EXERCISE BRIEF: Leave out the lines before the one with "Kontakt (175, 2531)"; output that line and all remaining lines of the records exactly.

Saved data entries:
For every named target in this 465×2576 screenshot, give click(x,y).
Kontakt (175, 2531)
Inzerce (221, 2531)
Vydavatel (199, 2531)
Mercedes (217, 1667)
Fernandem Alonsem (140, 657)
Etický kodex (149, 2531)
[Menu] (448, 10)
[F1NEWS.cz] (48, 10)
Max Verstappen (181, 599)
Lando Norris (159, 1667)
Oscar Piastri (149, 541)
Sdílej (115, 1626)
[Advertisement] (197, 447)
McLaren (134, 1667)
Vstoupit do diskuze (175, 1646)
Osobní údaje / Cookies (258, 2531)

WRITTEN SOLUTION:
Kontakt (175, 2531)
Inzerce (221, 2531)
Vydavatel (199, 2531)
Mercedes (217, 1667)
Fernandem Alonsem (140, 657)
Etický kodex (149, 2531)
[Menu] (448, 10)
[F1NEWS.cz] (48, 10)
Max Verstappen (181, 599)
Lando Norris (159, 1667)
Oscar Piastri (149, 541)
Sdílej (115, 1626)
[Advertisement] (197, 447)
McLaren (134, 1667)
Vstoupit do diskuze (175, 1646)
Osobní údaje / Cookies (258, 2531)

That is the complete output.